Does the description disclose side effects, auth requirements, rate limits, or destructive behavior?

No annotations provided, so description carries full disclosure burden. Successfully adds critical behavioral context: server dependency ('Returns empty results if the server is unavailable'), auth mechanism ('account is determined by AZETH_PRIVATE_KEY'), and return structure ('Array of transaction records with hash, from, to...').

Agents need to know what a tool does to the world before calling it. Descriptions should go beyond structured annotations to explain consequences.

Conciseness5/5

Is the description appropriately sized, front-loaded, and free of redundancy?
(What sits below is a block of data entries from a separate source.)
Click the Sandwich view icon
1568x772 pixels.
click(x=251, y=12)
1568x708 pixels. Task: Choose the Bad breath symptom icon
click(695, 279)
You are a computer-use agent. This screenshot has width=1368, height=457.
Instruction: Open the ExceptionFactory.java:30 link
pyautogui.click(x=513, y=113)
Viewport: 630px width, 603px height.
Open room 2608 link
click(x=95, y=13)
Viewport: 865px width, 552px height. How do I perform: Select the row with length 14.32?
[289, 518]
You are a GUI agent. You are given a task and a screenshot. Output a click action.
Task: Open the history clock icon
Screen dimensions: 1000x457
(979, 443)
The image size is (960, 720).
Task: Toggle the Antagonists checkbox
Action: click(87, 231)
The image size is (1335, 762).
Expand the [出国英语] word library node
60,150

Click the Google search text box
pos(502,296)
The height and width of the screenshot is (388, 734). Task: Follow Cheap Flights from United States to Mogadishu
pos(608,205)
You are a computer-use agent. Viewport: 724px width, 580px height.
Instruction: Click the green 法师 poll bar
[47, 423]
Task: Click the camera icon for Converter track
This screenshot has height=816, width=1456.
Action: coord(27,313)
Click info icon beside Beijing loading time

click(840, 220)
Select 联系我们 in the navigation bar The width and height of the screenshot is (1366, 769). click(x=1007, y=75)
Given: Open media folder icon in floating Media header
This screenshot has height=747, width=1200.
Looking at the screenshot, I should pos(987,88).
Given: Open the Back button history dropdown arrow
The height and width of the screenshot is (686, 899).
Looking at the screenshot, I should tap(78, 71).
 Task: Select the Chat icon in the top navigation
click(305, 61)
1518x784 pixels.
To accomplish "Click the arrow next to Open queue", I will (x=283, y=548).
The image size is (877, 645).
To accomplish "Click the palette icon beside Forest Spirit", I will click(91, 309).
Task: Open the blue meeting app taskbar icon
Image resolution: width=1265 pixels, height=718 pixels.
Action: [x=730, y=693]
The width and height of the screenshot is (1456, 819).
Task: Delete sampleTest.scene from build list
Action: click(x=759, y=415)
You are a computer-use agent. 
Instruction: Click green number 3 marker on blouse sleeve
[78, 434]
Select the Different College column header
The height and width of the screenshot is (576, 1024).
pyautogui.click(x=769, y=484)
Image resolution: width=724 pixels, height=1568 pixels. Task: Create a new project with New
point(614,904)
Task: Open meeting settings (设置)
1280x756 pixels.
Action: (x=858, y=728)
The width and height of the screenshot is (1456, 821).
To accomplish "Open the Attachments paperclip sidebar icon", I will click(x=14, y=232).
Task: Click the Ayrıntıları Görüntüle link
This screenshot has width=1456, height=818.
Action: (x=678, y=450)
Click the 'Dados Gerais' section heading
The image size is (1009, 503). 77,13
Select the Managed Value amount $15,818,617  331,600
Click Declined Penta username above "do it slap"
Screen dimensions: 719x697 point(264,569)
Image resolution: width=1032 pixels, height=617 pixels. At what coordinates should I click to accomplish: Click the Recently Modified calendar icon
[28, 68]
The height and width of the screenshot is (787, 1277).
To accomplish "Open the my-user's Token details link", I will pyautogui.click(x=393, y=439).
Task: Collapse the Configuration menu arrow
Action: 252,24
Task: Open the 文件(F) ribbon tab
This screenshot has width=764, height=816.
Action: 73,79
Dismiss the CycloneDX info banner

Excellent structure with clear sections (purpose, usage triggers, returns, operational notes, examples). Every sentence earns its place. Front-loaded with specific verb, zero redundancy, appropriate length for complexity.

Shorter descriptions cost fewer tokens and are easier for agents to parse. Every sentence should earn its place.

Completeness4/5

Given the tool's complexity, does the description cover enough for an agent to succeed on first attempt?

No output schema exists, but description adequately documents return format. Covers failure modes (server availability), authentication context, and parameter behavior. Complete for a read-only history retrieval tool with 3 optional parameters.

Complex tools with many parameters or behaviors need more documentation. Simple tools need less. This dimension scales expectations accordingly.

Parameters4/5

Does the description clarify parameter syntax, constraints, interactions, or defaults beyond what the schema provides?

Schema coverage is 100%, establishing baseline 3. Description adds value through concrete examples showing syntax patterns ('#2' for account indexing) and parameter combinations, clarifying usage beyond raw schema definitions.

Input schemas describe structure but not intent. Descriptions should explain non-obvious parameter relationships and valid value ranges.

Purpose5/5

Does the description clearly state what the tool does and how it differs from similar tools?

Clear specific verb ('Get') + resource ('transaction history') + scope ('Azeth smart account'). Effectively distinguishes from siblings like azeth_accounts (list accounts), azeth_balance (check balance), and azeth_transfer (send funds) by focusing on historical record retrieval.

Agents choose between tools based on descriptions. A clear purpose with a specific verb and resource helps agents select the right tool.

Usage Guidelines4/5

Does the description explain when to use this tool, when not to, or what alternatives exist?

Explicit 'Use this when' section lists three concrete scenarios: reviewing past transactions, verifying payments, and auditing activity. Lacks explicit 'when not to use' or named alternatives, but provides clear contextual guidance for selection.

Agents often have multiple tools that could apply. Explicit usage guidance like "use X instead of Y when Z" prevents misuse.